Maurice has been a part of two spiritual communities for the past thirty years; a twelve-step recovery program dealing with addiction, as well as an adherent of Science of the Mind, an inclusive new thought spiritual movement.
His involvement in both of these communities has helped shape his outlook on race and his practice of confronting racism with love and self-empowerment.
Maurice is a founder of the non-profit Aid for AIDS Africa which takes him to Ghana and other parts of Africa every year.
A mentor to people across the world, he is making a difference in helping people recovery from addiction and live whole lives with HIV.

Contact info:  https://www.linkedin.com/in/maurice-graham-6b30b025/

Read his article:  https://www.linkedin.com/pulse/treatment-beginning-addicts-west-africa-maurice-graham/

 

Episode 46 : Growing Up Brown in Australia, a Conversation on Race with Ben Stokes, founder of SocialTable

 

Ben Stokes joins me on “Everyday Conversations on Race,” to talk about his experience being a person of color adopted by a white family in Australia. He didn’t become aware of racism until his family moved from a small town to a larger city.

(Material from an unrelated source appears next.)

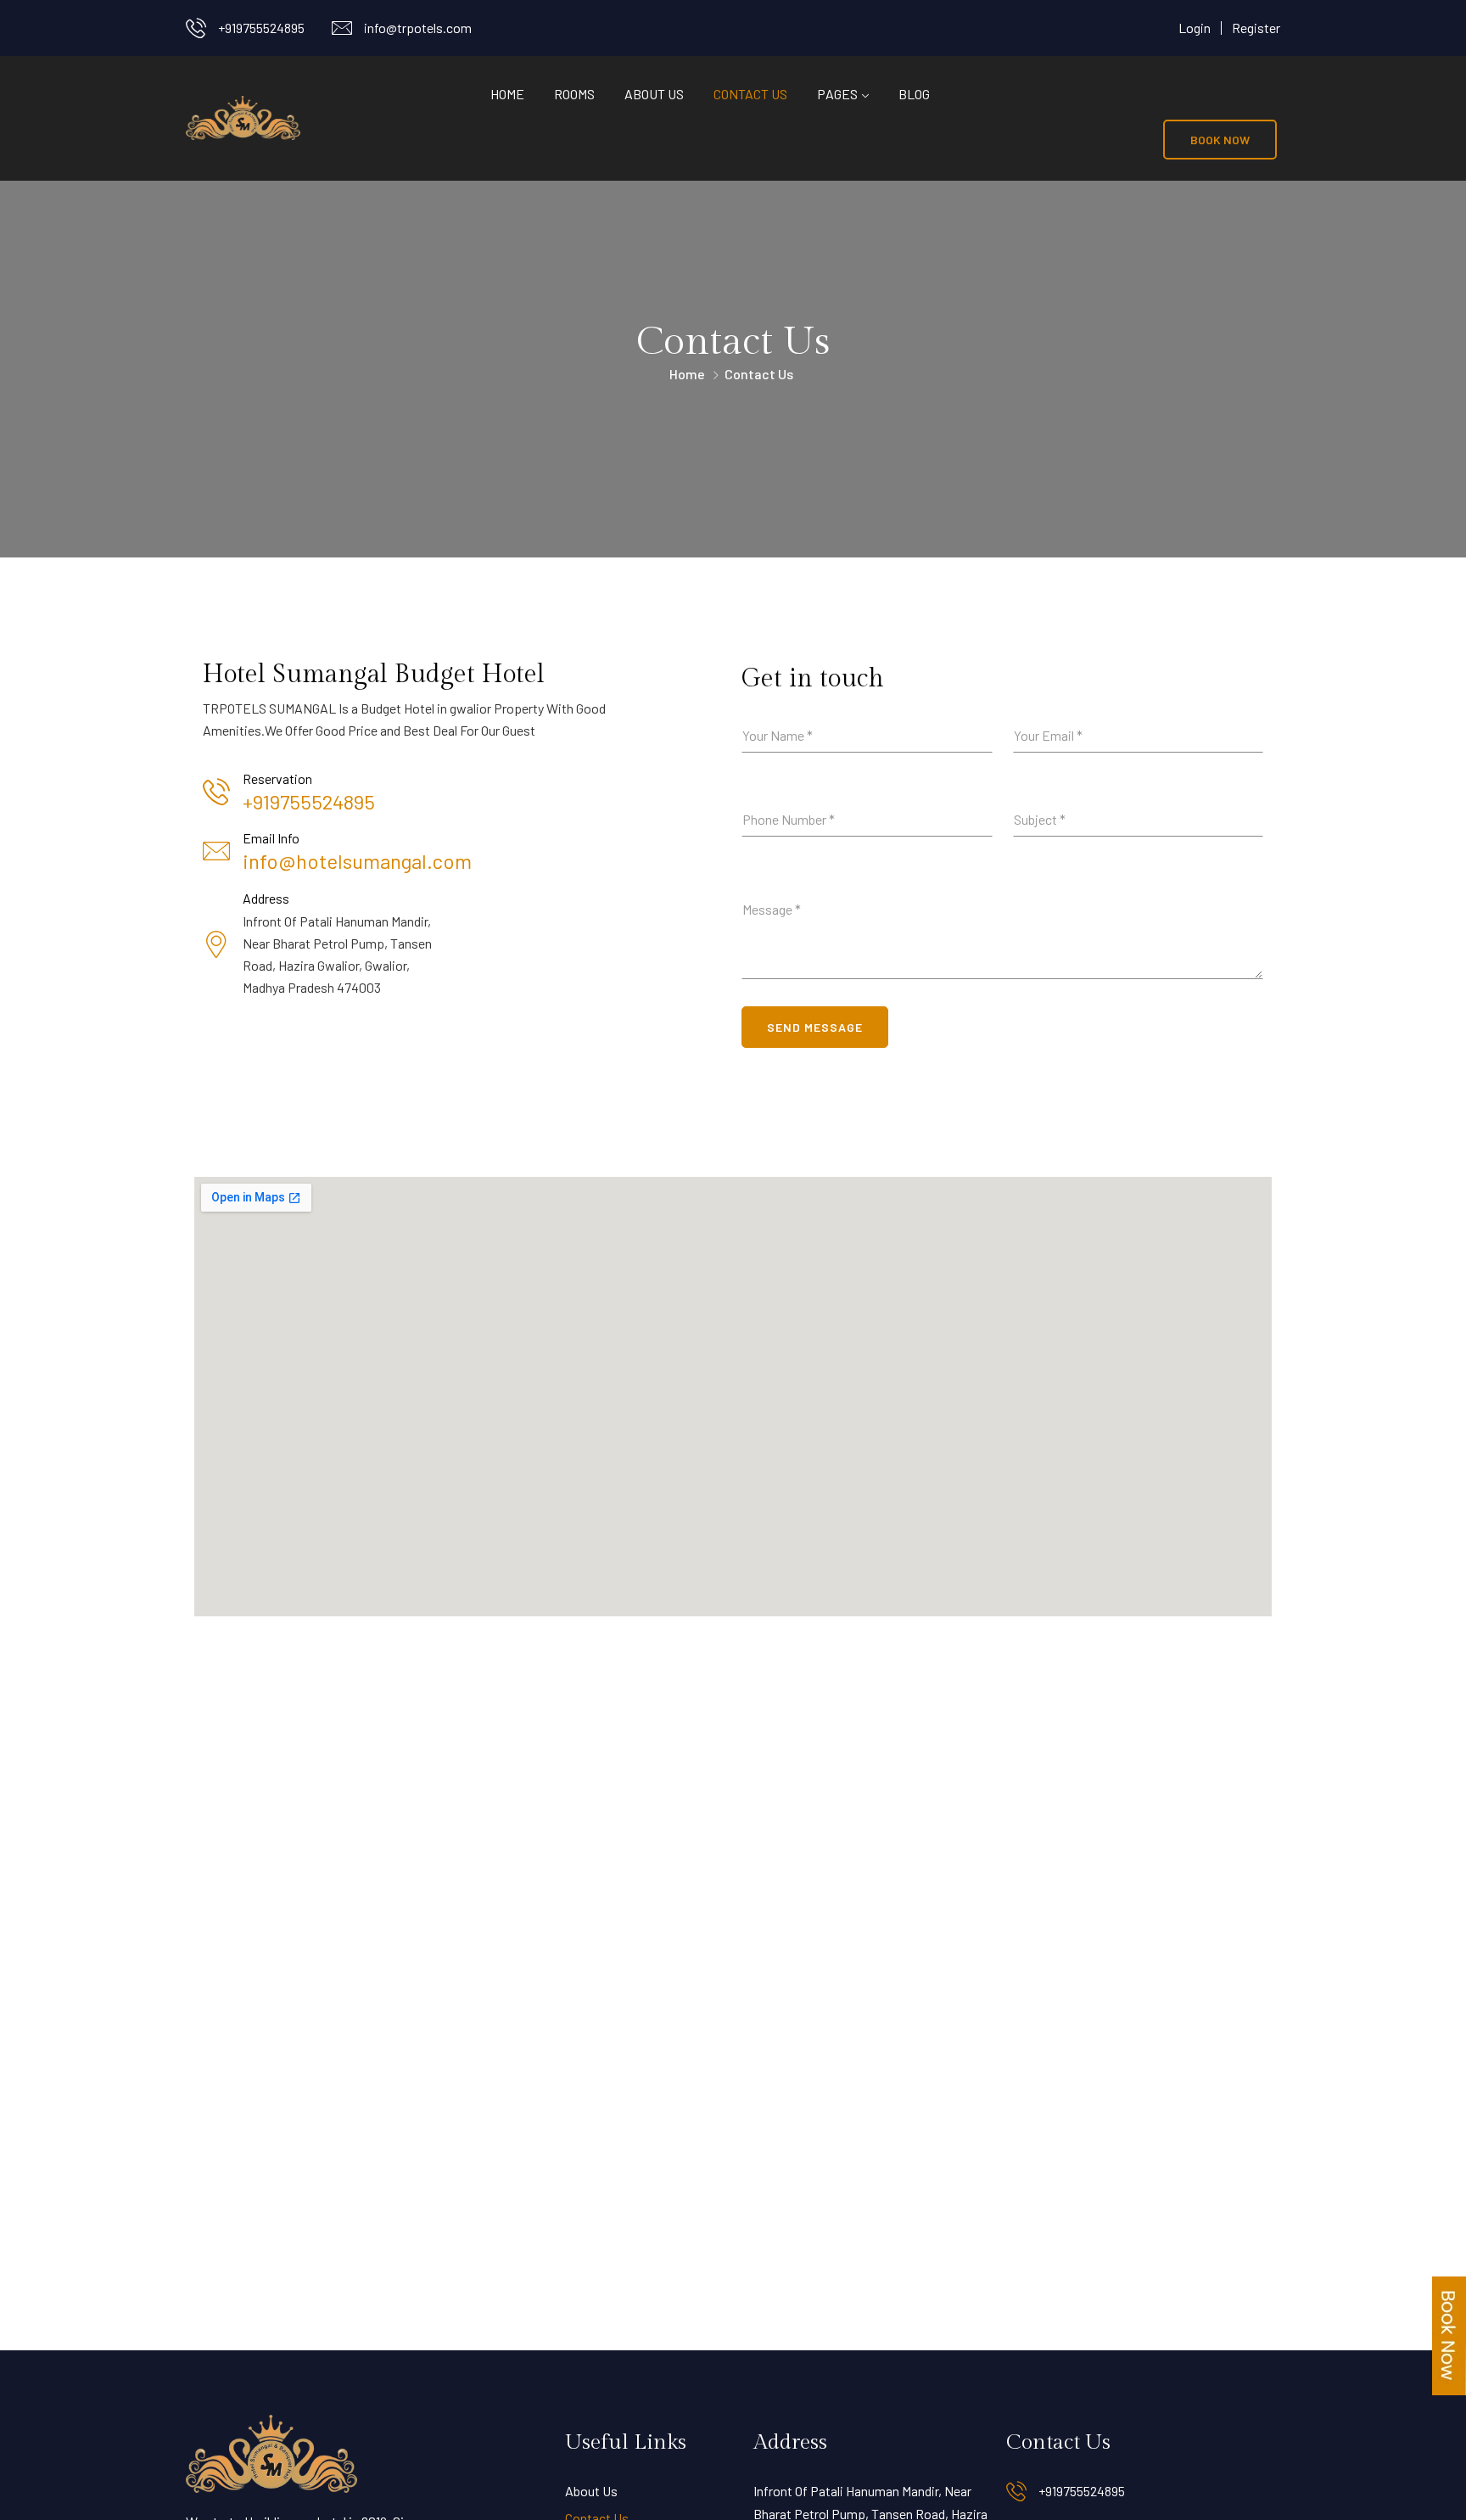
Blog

That was when he would frequently encounter white people who would keep asking him where he was from and look at him in disbelief when the told them he was Australian. Despite having a strong Australian accent, he was often discounted as an Australian because of his brown skin.

After coming to the US, with so many people of color, the questions still persisted from white Americans who couldn’t believe that someone with brown skin could be from Australia.

Ben has lived and worked in the US for over four years. You’ll want to hear his story of how he was harassed by security agents as he re-entered the US from a trip abroad.

His story is unique and not uncommon. Despite his experiences, Ben is the founder of the start-up SocialTable.

SocialTable  brings people together across differences over great food, great conversation and the desire to connect and build community.

 

Biography

Ben is the CEO and Founder of SocialTable. His personal, academic and professional journey to date is impressive and colourful – to say the least! View Ben’s LinkedIn profile.

Born in Sri Lanka, Ben spent his early years in a rural orphanage before he was adopted by Australian parents who raised him in Tasmania. Ben started his Uni years as a Med student, studying Medicine and then a Masters of Tropical Medicine and Public Health. Along the way, he recalls encountering great mentorship by the then CEO of St Vincent’s Hospital. Funnily enough, Ben’s mentorship with the St Vincent’s Hospital CEO actually prompted his realisation that Med was not where he would be most happy. So Ben took some fairly drastic turns and completed a Law degree. The skilled communicator and leader’s story of becoming a successful entrepreneur and philanthropist (having worked on the success of several med-tech products in the US market, as well his own enterprise SocialTable, along with his building projects for his very own orphanage in Sri Lanka) is too long for me to document here but it is full of insights, intelligence and authenticity.